(To be done):
1. Copy the passage of the Nuxsense article from "The crew has" to "into phenomenal art." without changing a word.
2. According to the Nuxsense article, which member of the collective is of Romanian heritage?

## START Text extract

Nuxsense: An immigrant hip-hop dream is coming true in Dublin
The members of the hip-hop collective cover Africa, Asia, South America and Europe
Nuxsense: ‘I don’t think we’ll ever break whether the music continues or not. Us as brothers, we are solidified’
In Yamamori Tengu – a small venue above the striking sushi restaurant on Ormand Quay in Dublin – Nuxsense attack their performance like a lumbering colossus. Here is a collective smothered in their own original myth: a local rap group who define a new strand of the capital’s youth culture. There are two sides to this behemoth. Nuxsense – rappers Luthorist, Jehnova, Al-I, Prophet Goon, Rem$, Bogzy, plus beatmaker Sivv – will scorch a stage like it is doused in kerosene one night and create a gorgeous brand of soul-noir hip-hop you can vibe out to the next.
The crew has assembled tonight to launch Luthorist’s solo album, Hueco Mundo, a glorious set of muted beats and tranquil rhymes that conjures foggy images of rain-streaked streets in neon-lit cities. The backdrop is a room decorated with a patchwork of iconography. There are Buddhist statues and glittering disco balls; Japanese lanterns and a curious sign that reads “No Dancing”. This mesh of different cultural symbols almost serves as a microcosm for the group itself. The backgrounds of the various members of Nuxsense cover Africa, Asia, South America and Europe, alchemising in Dublin. They started out as school kids united by a passion for music and their shared immigrant experience. Now they encapsulate the multicultural make-up of the city’s youth and how that pluralism can be funnelled into phenomenal art.
We’re still growing, we’re learning as we go, just trying to do everything ourselves
“In school it was always like the foreign corner and the Irish corner,” the affable Bogzy, who is of Romanian heritage, says as various accomplices help prepare Yamamori Tengu for the show. “So people were making their own connections in school.”

## END Text extract
## START Information supplied

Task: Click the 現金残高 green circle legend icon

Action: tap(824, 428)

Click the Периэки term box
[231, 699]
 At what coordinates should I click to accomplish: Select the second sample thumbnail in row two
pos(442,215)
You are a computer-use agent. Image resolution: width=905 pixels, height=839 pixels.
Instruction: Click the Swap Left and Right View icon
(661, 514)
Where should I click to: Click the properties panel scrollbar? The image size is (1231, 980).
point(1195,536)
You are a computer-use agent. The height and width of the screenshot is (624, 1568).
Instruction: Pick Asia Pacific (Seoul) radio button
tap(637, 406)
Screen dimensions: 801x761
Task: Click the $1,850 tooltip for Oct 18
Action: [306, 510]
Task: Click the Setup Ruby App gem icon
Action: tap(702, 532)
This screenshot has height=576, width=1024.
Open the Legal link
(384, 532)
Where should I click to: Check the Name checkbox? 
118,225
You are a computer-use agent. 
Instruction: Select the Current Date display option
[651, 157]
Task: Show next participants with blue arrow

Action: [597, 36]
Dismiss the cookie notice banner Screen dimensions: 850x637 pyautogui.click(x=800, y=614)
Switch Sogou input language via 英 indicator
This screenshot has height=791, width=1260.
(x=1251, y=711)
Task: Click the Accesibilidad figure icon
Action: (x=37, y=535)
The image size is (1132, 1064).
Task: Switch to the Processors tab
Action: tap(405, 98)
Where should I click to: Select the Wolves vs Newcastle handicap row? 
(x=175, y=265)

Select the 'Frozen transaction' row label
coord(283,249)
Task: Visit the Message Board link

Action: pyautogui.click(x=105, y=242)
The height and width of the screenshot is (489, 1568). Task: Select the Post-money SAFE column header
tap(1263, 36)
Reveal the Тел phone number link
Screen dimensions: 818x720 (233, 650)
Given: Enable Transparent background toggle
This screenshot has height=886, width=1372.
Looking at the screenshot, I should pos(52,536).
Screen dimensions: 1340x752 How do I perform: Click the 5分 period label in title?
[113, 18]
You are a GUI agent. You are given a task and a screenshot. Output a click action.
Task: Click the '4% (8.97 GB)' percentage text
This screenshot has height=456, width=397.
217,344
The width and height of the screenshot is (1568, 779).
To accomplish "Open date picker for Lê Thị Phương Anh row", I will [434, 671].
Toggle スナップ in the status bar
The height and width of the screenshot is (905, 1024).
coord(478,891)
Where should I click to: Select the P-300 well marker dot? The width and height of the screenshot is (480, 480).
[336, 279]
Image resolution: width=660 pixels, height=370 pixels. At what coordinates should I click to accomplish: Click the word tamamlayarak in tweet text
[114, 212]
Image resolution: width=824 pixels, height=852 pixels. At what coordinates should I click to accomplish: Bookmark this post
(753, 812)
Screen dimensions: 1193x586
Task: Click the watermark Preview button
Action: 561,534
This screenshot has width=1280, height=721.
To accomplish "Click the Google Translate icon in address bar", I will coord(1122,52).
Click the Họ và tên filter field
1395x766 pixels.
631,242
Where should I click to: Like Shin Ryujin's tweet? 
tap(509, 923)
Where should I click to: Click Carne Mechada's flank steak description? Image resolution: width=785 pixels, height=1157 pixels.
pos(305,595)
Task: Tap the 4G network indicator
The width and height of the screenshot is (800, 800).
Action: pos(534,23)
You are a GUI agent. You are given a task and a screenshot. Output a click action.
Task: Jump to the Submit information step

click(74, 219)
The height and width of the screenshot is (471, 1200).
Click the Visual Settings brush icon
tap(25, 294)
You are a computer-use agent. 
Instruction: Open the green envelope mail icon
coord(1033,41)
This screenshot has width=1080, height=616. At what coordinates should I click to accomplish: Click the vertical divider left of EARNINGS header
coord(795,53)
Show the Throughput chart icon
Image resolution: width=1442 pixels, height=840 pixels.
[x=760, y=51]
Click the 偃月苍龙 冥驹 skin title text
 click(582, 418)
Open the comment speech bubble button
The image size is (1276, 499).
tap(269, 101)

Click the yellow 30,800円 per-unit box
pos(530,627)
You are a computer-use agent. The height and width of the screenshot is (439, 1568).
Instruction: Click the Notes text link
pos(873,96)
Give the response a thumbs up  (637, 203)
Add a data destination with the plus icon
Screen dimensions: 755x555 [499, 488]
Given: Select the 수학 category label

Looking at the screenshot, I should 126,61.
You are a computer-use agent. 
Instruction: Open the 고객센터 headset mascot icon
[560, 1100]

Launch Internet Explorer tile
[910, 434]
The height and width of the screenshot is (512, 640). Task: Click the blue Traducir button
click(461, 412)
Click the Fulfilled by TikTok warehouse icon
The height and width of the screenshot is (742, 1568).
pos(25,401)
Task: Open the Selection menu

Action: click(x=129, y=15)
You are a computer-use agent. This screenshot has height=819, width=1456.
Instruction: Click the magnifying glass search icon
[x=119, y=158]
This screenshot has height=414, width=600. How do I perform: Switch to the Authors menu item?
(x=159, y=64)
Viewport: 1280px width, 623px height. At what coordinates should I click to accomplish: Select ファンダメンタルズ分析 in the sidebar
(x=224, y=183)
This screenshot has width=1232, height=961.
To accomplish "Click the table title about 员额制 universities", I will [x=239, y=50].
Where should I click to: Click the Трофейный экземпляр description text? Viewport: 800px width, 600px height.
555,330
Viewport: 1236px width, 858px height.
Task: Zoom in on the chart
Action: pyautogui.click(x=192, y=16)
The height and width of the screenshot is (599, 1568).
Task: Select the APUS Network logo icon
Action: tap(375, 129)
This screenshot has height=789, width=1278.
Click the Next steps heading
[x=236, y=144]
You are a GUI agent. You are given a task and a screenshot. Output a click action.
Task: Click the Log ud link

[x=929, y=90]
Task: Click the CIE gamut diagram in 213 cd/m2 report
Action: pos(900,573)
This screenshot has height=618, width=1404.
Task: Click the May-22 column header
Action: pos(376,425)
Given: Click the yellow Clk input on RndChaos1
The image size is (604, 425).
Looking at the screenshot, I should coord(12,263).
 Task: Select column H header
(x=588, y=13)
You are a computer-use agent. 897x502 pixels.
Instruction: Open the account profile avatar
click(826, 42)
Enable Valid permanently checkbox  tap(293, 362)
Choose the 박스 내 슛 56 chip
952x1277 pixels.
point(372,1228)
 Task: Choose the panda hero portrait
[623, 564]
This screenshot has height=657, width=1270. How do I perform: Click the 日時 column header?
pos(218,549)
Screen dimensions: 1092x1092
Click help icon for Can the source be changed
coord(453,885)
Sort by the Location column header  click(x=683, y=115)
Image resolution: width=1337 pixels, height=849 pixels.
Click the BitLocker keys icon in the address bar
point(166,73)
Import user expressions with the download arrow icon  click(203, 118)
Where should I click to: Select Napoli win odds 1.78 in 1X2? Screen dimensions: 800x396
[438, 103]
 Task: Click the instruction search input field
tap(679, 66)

## END Information supplied

(The answers):
1.
The crew has assembled tonight to launch Luthorist’s solo album, Hueco Mundo, a glorious set of muted beats and tranquil rhymes that conjures foggy images of rain-streaked streets in neon-lit cities. The backdrop is a room decorated with a patchwork of iconography. There are Buddhist statues and glittering disco balls; Japanese lanterns and a curious sign that reads “No Dancing”. This mesh of different cultural symbols almost serves as a microcosm for the group itself. The backgrounds of the various members of Nuxsense cover Africa, Asia, South America and Europe, alchemising in Dublin. They started out as school kids united by a passion for music and their shared immigrant experience. Now they encapsulate the multicultural make-up of the city’s youth and how that pluralism can be funnelled into phenomenal art.

2. Bogzy